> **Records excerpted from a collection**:
BEGIN
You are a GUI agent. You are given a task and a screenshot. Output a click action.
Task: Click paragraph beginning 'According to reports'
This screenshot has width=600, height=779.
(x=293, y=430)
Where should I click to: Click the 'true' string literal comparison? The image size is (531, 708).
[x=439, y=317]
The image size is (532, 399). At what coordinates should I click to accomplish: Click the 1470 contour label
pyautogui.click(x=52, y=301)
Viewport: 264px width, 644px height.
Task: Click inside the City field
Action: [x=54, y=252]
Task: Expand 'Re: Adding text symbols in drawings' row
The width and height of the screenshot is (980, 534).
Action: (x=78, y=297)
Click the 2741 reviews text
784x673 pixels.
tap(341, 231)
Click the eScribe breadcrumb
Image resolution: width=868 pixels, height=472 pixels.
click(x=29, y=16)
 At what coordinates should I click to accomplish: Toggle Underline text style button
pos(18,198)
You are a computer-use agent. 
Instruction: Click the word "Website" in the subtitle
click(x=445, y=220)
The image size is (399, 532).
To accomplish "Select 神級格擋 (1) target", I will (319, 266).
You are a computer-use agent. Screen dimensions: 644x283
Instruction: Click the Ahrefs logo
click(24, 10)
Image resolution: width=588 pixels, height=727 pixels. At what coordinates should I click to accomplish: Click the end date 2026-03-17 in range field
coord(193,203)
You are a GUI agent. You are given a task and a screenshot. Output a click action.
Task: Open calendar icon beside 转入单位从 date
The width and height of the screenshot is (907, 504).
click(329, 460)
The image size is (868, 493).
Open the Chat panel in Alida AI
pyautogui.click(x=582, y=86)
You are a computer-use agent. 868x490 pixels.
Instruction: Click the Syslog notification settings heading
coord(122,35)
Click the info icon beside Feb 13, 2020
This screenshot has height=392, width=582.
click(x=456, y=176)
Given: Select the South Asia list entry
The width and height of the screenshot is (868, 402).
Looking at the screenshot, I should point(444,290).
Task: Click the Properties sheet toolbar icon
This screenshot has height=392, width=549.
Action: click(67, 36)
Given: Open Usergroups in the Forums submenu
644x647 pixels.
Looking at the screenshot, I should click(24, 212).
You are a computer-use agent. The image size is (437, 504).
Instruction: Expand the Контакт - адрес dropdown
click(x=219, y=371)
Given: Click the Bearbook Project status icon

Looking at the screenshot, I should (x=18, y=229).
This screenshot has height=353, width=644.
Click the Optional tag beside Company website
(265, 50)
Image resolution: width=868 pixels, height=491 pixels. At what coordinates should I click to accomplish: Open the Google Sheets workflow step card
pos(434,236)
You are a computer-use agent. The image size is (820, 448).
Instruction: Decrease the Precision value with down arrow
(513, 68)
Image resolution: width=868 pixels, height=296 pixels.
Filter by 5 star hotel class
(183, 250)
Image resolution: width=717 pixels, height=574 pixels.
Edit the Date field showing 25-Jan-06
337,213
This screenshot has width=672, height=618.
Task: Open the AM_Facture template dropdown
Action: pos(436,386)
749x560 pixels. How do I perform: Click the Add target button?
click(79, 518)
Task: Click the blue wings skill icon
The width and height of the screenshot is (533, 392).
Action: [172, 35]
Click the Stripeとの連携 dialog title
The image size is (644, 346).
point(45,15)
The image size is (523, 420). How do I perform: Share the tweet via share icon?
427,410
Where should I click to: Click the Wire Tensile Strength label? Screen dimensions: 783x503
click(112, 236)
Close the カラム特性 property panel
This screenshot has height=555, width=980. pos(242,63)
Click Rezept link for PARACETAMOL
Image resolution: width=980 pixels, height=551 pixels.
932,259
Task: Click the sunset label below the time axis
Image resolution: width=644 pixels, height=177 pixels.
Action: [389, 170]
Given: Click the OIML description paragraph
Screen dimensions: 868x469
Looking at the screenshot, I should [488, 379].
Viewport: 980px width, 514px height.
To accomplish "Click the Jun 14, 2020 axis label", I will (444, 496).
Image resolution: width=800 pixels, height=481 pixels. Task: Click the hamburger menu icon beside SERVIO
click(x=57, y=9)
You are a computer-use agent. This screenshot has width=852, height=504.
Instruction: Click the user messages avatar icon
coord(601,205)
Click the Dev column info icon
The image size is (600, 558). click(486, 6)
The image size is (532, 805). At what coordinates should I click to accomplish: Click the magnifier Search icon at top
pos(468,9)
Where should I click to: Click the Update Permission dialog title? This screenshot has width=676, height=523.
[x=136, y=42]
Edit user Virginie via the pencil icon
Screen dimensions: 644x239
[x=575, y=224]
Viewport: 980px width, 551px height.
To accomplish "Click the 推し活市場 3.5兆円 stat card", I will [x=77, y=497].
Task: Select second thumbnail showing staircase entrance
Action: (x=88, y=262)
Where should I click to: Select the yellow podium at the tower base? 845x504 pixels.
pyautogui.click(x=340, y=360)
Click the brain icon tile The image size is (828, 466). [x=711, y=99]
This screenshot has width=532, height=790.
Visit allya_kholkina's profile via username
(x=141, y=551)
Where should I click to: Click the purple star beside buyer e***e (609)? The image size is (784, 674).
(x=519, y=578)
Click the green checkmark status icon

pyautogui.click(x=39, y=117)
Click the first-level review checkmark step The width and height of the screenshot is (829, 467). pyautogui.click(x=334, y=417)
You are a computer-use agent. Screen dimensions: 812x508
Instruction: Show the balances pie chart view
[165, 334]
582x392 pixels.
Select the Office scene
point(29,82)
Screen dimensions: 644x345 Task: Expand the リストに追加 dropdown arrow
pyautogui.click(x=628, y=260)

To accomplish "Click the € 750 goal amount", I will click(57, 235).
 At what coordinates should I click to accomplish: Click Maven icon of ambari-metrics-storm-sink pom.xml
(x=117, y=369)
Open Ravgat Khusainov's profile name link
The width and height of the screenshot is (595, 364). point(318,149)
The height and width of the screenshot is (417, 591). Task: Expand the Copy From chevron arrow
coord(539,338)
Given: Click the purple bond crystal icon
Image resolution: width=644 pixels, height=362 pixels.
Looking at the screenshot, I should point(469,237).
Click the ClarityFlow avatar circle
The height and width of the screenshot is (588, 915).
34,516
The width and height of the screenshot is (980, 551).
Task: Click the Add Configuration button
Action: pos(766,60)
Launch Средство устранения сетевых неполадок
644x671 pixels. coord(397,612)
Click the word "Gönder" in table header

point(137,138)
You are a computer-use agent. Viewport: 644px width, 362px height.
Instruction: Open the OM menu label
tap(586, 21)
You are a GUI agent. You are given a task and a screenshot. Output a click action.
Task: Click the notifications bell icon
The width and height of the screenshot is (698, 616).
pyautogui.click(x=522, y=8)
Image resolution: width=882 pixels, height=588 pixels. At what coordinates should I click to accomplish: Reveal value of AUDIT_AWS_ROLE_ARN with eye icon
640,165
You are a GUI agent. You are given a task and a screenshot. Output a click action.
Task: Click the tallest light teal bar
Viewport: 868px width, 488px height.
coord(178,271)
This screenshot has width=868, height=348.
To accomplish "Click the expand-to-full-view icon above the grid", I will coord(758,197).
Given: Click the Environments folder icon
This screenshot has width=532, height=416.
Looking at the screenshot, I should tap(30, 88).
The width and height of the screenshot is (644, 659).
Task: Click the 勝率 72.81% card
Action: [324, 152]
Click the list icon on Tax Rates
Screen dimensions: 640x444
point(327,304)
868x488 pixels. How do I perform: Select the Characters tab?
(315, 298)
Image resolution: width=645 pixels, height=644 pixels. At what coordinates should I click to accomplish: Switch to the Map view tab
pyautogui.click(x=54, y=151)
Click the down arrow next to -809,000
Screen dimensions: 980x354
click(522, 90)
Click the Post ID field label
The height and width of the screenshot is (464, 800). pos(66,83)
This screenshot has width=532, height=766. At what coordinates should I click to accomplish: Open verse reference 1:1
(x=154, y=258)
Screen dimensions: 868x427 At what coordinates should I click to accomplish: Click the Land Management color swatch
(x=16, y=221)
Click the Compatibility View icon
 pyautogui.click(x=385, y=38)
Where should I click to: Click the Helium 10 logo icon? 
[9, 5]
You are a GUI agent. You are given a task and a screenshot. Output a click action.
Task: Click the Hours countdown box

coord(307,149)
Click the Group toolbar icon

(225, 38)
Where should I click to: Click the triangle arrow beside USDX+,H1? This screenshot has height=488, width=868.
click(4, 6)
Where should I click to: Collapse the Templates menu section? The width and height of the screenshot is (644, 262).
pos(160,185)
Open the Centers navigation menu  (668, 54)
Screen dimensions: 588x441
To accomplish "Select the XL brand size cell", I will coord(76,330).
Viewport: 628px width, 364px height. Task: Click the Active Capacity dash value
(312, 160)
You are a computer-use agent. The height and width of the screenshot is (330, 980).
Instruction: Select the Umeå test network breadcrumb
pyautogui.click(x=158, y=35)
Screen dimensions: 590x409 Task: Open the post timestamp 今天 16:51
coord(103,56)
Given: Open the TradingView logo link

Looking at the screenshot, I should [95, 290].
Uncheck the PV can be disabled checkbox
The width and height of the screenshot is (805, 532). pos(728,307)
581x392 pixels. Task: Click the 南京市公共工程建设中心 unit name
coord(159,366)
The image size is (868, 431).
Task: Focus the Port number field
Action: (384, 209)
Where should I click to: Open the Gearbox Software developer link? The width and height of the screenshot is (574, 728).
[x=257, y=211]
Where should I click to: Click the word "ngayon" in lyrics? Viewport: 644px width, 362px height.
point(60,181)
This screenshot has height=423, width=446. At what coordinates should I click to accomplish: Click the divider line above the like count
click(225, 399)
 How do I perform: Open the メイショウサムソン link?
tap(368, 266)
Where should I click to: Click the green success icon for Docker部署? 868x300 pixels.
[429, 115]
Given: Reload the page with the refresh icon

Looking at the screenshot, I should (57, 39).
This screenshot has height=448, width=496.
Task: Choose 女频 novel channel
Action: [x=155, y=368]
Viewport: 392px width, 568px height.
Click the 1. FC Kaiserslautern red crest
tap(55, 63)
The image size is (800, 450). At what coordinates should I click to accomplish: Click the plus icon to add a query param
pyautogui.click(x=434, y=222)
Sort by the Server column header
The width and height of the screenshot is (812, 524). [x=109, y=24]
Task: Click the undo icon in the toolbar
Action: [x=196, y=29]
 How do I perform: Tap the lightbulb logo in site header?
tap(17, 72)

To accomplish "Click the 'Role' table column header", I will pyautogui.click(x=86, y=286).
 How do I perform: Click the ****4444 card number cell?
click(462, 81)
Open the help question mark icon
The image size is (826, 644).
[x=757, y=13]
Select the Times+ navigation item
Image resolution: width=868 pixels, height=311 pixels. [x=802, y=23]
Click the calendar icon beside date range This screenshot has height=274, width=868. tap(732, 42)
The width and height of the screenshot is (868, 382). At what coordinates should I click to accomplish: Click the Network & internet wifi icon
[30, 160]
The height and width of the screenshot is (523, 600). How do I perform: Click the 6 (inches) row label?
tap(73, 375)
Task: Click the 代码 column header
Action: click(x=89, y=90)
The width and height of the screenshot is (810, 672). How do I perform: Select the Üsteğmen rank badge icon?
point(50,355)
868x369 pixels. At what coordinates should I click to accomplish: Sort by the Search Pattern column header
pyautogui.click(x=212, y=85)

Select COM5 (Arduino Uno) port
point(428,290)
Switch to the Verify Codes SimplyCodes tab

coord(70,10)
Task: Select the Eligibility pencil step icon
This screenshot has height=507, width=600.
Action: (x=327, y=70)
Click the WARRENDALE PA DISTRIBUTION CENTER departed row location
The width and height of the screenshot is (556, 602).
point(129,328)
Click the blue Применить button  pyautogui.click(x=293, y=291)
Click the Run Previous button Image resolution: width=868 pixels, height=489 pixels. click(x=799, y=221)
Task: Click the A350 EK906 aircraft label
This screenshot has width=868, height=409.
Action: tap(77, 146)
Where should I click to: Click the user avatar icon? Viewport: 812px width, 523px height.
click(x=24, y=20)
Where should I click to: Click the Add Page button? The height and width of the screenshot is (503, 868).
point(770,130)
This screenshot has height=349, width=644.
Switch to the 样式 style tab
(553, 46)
END
> **TASK BRIEF**: The string "axis" appears on how many lines of the records? State the number alone.

> **WRITTEN SOLUTION**: 2